In this screen we are asked to find the median of a list that contains both `int` and `str` values which are not in any particular order. The Hint suggests that we should sort the values in the list before determining the median but does not suggest a good strategy for doing so. Using `sorted()`on the list will return a `TypeError` when it tries to compare `str` < `int`.

Here is some code I came up with instead of manually sorting it by hand:

``````distribution1 = [23, 24, 22, '20 years or lower,', 23, 42, 35]
distribution2 = [55, 38, 123, 40, 71]
distribution3 = [45, 22, 7, '5 books or lower', 32, 65, '100 books or more']

lower_idx = distribution1.index('20 years or lower,')
dist1_start = distribution1.pop(lower_idx)
distribution1 = sorted(distribution1)
distribution1.insert(0, dist1_start)

distribution2 = sorted(distribution2)

lower_idx = distribution3.index('5 books or lower')
distr3_start = distribution3.pop(lower_idx)
upper_idx = distribution3.index('100 books or more')
distr3_end = distribution3.pop(upper_idx)
distribution3 = sorted(distribution3)
distribution3.insert(0, distr3_start)
distribution3.insert(len(distribution3), distr3_end)

print(distribution1)
print(distribution2)
print(distribution3)
``````

While I don’t believe this to be the most elegant solution, I did really enjoy using `list.pop()` to remove the “unwanted” `str` values while also storing it to a variable so that it could be easily reinserted back into the list once it was sorted.

2 Likes

cool, I’ve played around with automating the whole process:

``````import re
distribution3 = [45, 22, 7, '5 books or lower', 32, 65, '100 books or more']

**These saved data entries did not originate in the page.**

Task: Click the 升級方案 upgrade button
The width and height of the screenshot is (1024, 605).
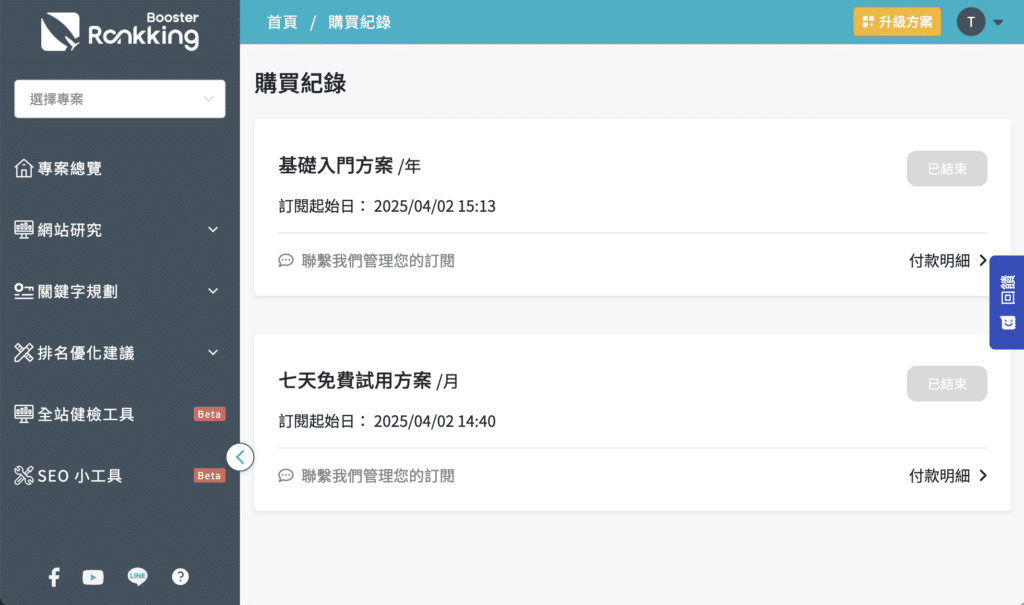Action: [x=897, y=22]
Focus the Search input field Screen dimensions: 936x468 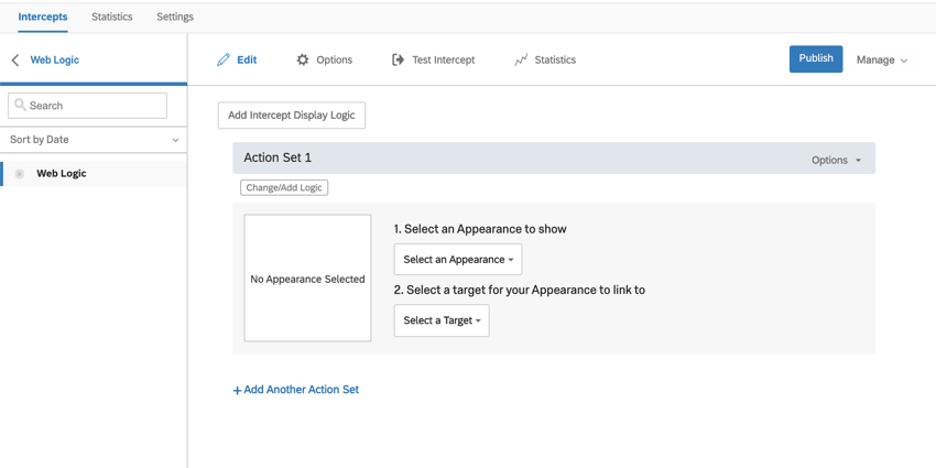click(x=96, y=105)
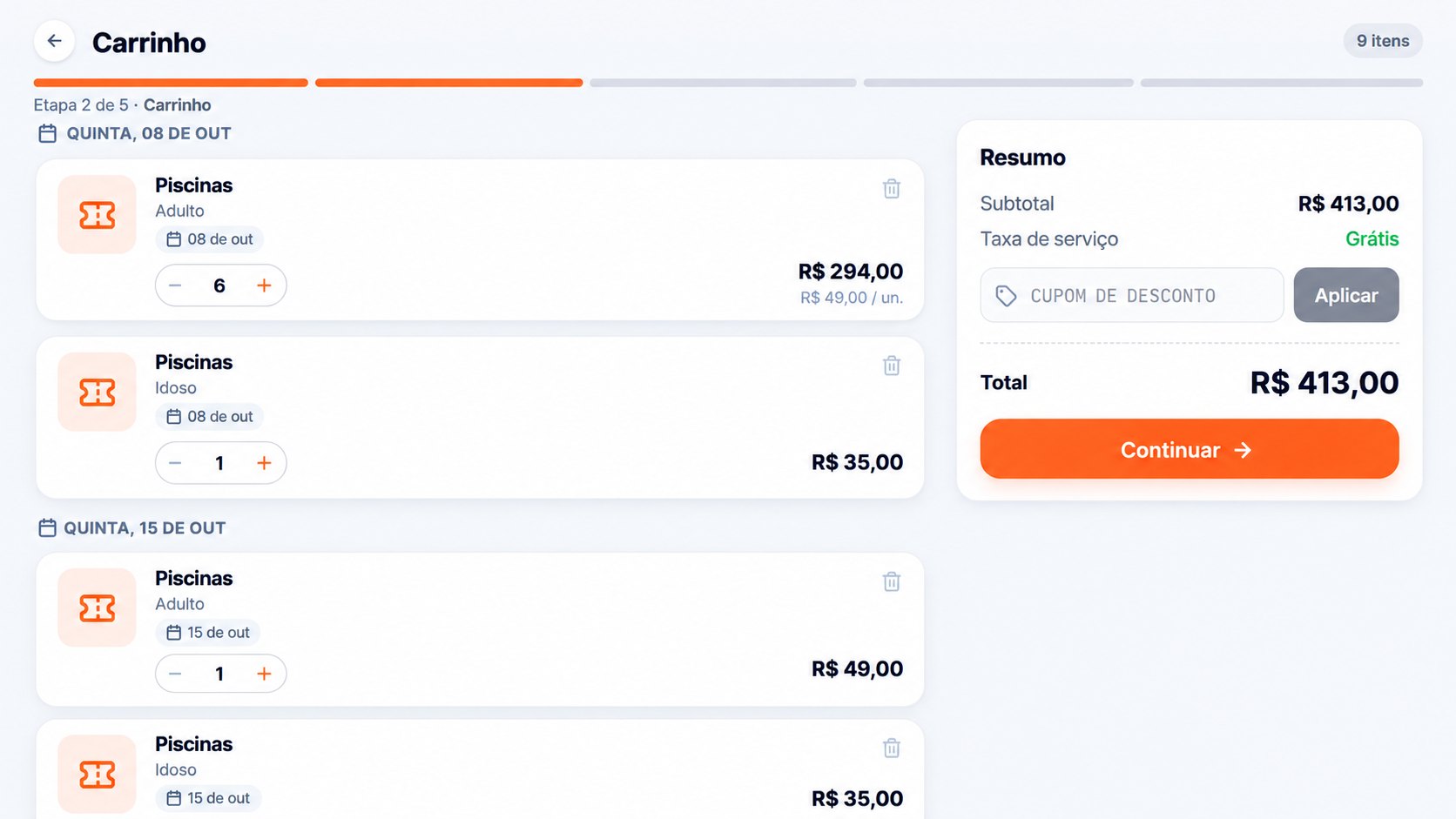Screen dimensions: 1456x819
Task: Remove Piscinas Idoso 15 de out item
Action: tap(891, 748)
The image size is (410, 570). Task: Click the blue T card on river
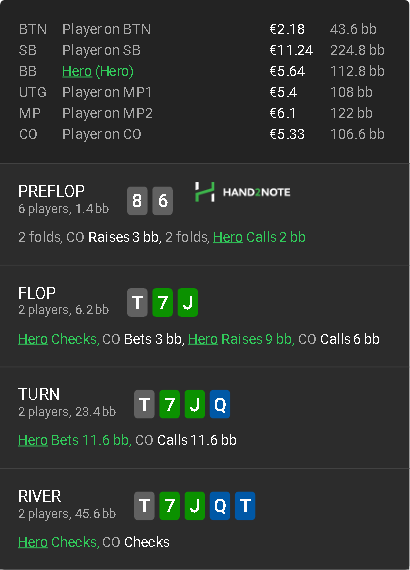coord(245,506)
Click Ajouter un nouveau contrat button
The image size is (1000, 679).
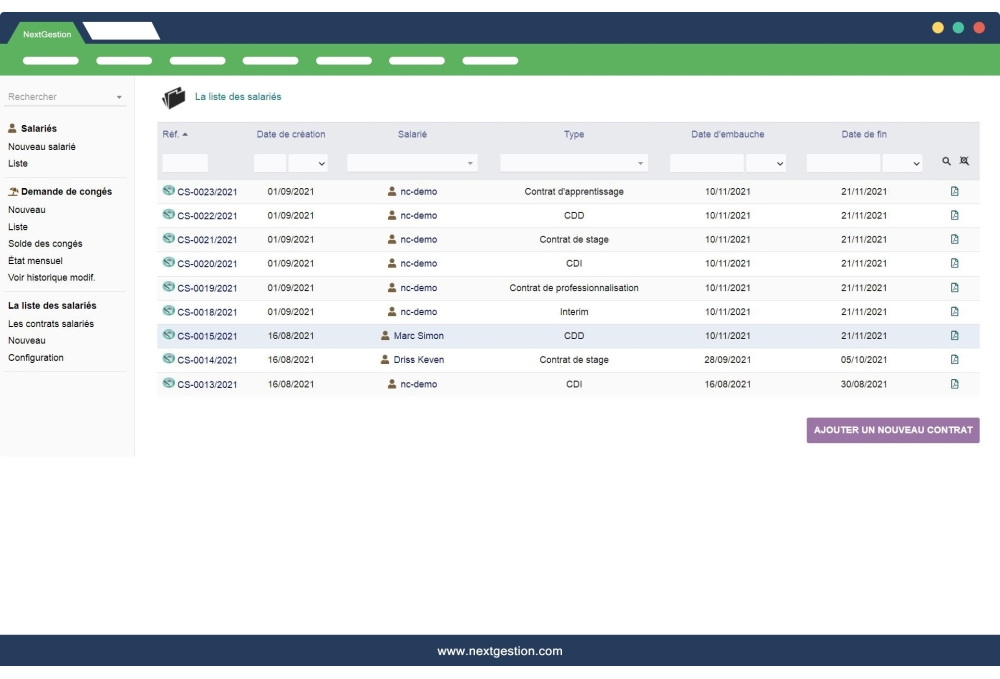(x=893, y=430)
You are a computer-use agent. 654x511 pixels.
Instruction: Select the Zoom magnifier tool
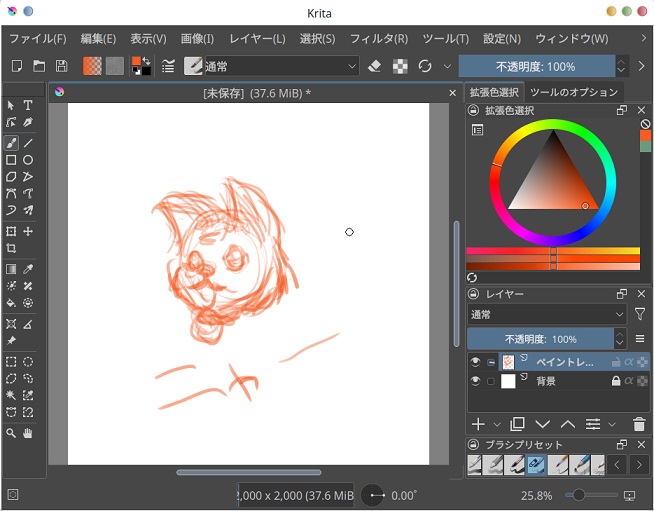pyautogui.click(x=11, y=433)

# 1. Extract all strings from original list, add them to a string list:
string_list = []
for i in range(len(distribution3)-1):
if isinstance(distribution3[i], str):
string_list.append(distribution3.pop(i))

# 2. Extract integers from string list and add them to numbers list:
num_list = []
for num in string_list:
num_list.append(int(re.findall(r'\d+', num)))

# 3. Add the integers back to the original list
#    and sort that list:
distribution3 = sorted(distribution3 + num_list)

# 4. If in our original list we'll find an integer from numbers list,
#    then we'll replace it with the string, from our strings list:
for idx,ele in enumerate(distribution3):
for index, item in enumerate(num_list):
if item == ele:
distribution3[idx] = string_list[index]
distribution3
``````

OUT:

``````['5 books or lower', 7, 22, 32, 45, 65, '100 books or more']
``````

a few lines up there, thought about making it shorter , but readability drops:

``````# 1:
string_list = [distribution3.pop(i) for i in range(len(distribution3)-1) if isinstance(distribution3[i], str)]
# 2:
num_list = [int(re.findall(r'\d+', num)) for num in string_list]
``````

When I saw that, I didn’t even bother to do list comprehensions on step 4.

2 Likes

Very nice use of regex here to make it more general! Agreed that readability drops but I still like the first list comprehension you did in `#1`.

This can be done with a dictionary and sorting.

``````def mix_sorted(iter_o):
iter_o = {i:(i if isinstance(i, int) else int(re.match(r'\d+', i).group())) for i in iter_o}
return sorted(iter_o, key=lambda x: iter_o[x])
``````

Or if you get away from regular expression and go back to your situation

``````def mix_sorted(iter_o):
iter_o = {i:(i if isinstance(i, int) else int(i.split(" ")) for i in iter_o}
return sorted(iter_o, key=lambda x: iter_o[x])
``````
3 Likes

Now that’s clever, thanks for sharing @moriturus7! I obviously need to practice using dictionaries more…they are amazing little data structures.